§ **GOAL OF THE EXERCISE**: A line belongs in the answer if it contains "trash"; copy every such line from the entries below.

*** Opening of INFORMATION ***

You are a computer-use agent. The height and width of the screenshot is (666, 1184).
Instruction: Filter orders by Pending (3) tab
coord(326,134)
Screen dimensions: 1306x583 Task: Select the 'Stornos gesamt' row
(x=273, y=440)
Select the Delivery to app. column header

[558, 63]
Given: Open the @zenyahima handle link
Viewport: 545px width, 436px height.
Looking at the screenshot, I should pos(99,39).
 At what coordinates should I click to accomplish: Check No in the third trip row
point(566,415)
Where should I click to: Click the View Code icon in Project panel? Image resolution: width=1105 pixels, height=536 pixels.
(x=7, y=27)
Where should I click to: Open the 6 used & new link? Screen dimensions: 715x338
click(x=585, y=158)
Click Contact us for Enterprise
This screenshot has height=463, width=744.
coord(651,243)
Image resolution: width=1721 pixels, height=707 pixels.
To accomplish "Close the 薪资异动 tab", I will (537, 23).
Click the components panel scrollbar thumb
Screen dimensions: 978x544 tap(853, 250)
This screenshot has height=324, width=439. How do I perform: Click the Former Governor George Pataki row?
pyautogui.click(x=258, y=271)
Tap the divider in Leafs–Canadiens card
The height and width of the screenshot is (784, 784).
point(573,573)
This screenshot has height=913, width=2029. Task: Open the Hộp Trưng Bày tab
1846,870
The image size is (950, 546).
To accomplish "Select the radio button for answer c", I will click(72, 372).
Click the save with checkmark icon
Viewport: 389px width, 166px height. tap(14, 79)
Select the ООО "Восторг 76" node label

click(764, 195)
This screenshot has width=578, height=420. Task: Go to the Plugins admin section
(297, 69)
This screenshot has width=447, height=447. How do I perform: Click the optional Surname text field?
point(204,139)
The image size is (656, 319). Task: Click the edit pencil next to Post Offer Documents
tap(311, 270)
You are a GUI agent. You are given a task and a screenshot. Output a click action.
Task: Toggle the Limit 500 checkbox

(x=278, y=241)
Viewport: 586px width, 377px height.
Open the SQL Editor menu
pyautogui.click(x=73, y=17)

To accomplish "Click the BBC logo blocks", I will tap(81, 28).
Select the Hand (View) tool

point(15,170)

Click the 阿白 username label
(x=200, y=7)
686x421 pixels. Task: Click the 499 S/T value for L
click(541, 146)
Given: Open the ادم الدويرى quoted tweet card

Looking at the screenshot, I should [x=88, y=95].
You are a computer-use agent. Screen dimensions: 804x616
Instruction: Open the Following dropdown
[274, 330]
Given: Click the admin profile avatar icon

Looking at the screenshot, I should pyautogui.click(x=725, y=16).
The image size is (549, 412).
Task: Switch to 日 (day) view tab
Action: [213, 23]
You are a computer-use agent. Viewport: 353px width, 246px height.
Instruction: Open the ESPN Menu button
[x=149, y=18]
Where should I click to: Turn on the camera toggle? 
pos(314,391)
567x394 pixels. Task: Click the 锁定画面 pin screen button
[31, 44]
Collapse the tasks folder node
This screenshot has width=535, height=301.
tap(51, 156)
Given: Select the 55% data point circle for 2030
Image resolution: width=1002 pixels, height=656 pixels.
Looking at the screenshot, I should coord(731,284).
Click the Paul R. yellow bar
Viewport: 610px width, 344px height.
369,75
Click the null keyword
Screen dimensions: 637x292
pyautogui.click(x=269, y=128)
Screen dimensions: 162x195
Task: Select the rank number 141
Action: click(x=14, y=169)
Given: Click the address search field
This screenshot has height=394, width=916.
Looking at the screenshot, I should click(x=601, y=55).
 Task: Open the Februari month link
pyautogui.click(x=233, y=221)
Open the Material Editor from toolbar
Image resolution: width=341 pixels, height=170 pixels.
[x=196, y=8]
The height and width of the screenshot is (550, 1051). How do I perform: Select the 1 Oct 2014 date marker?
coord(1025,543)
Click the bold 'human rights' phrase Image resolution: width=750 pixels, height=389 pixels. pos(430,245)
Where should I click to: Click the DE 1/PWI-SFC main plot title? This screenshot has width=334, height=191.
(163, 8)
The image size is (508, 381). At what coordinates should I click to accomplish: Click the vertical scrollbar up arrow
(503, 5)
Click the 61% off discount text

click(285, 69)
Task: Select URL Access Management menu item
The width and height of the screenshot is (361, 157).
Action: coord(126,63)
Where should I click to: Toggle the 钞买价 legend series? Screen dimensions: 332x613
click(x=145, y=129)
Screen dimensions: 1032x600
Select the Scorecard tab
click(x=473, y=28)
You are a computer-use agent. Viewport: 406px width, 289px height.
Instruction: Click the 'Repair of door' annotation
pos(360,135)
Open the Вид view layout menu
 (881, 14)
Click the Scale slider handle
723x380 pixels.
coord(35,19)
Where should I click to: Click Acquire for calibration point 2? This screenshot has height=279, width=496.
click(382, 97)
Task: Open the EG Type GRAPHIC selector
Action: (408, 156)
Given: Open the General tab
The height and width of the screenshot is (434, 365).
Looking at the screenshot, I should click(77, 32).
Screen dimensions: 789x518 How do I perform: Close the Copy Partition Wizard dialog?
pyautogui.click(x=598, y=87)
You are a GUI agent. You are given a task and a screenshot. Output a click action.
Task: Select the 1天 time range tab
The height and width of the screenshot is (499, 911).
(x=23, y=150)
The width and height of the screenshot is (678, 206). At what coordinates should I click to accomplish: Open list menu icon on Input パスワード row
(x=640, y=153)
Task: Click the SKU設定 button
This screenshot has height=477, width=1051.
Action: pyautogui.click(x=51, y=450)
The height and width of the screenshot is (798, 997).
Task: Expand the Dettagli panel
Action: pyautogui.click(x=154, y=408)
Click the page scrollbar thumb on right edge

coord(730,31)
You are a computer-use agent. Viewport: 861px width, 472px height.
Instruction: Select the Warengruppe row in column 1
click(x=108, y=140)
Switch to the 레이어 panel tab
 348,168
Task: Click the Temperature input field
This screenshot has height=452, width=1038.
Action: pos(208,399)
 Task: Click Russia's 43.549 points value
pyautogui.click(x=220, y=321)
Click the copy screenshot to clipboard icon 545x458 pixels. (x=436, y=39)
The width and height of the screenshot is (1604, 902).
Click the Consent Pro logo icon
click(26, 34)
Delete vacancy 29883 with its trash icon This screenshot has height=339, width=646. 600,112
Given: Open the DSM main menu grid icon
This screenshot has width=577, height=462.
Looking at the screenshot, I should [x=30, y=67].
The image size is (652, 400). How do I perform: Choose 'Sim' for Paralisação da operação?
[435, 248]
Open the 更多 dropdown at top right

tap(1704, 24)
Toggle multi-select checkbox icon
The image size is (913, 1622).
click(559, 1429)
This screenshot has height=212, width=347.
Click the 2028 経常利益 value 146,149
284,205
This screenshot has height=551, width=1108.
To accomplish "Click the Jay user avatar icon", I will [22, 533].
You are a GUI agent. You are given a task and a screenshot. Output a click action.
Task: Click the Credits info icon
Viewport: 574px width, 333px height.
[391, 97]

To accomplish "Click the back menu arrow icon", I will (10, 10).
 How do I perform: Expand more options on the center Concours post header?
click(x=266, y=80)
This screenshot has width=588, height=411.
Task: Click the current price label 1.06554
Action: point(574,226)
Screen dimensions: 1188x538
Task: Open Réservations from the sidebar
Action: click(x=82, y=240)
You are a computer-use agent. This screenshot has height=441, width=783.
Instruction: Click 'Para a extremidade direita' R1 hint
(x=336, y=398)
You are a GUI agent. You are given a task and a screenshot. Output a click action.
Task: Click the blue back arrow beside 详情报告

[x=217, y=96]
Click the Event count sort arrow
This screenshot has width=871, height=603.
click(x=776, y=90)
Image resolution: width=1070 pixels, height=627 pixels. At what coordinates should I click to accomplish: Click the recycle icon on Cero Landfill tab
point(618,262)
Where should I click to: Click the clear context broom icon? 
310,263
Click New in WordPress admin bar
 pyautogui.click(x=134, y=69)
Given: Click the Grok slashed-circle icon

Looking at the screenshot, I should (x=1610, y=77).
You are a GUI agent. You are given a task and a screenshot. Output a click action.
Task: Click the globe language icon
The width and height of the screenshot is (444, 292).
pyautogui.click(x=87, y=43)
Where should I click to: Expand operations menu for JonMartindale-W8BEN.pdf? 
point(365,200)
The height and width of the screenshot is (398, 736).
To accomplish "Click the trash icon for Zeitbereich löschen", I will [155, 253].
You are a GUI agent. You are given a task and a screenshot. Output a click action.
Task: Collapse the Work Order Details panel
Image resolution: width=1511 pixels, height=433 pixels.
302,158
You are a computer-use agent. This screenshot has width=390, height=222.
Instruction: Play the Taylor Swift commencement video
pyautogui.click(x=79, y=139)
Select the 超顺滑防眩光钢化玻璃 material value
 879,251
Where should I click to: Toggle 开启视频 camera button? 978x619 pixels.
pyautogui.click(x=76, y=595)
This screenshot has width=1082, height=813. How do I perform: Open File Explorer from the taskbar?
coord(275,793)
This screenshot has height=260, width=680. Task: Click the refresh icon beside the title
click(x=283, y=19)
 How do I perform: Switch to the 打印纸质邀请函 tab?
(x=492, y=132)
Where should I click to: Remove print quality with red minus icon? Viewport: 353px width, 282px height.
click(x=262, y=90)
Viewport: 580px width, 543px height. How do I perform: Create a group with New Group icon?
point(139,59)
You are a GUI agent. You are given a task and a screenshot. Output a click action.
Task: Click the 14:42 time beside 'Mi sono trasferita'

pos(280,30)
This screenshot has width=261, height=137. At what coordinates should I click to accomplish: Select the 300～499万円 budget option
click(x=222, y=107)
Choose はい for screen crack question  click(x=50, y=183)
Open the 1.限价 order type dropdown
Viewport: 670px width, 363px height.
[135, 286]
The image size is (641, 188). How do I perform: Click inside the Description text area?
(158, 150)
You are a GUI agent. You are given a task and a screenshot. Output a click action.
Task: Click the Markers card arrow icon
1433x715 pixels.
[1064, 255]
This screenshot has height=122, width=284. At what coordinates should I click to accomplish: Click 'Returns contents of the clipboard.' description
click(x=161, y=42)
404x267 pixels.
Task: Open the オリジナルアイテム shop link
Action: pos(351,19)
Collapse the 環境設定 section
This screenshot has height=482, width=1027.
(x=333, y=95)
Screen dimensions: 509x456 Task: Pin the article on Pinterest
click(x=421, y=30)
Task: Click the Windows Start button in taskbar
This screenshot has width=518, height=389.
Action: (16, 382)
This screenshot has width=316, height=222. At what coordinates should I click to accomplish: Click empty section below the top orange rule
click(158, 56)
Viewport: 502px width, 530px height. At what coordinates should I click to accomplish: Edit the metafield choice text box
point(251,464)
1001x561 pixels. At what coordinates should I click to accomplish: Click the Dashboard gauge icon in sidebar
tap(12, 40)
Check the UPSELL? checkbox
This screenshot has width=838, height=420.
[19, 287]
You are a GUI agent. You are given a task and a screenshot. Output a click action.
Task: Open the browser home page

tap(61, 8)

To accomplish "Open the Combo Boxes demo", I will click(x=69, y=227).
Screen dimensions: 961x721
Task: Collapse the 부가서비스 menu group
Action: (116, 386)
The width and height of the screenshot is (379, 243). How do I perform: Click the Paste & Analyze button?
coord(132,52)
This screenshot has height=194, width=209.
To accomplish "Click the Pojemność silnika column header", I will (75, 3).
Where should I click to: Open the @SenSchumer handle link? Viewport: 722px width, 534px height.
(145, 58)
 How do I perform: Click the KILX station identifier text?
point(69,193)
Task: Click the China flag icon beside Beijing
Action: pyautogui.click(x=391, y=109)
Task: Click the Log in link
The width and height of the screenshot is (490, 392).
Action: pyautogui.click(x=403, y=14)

*** Close of INFORMATION ***

§ **EXERCISE ANSWER**:
Delete vacancy 29883 with its trash icon This screenshot has height=339, width=646. 600,112
To accomplish "Click the trash icon for Zeitbereich löschen", I will [155, 253].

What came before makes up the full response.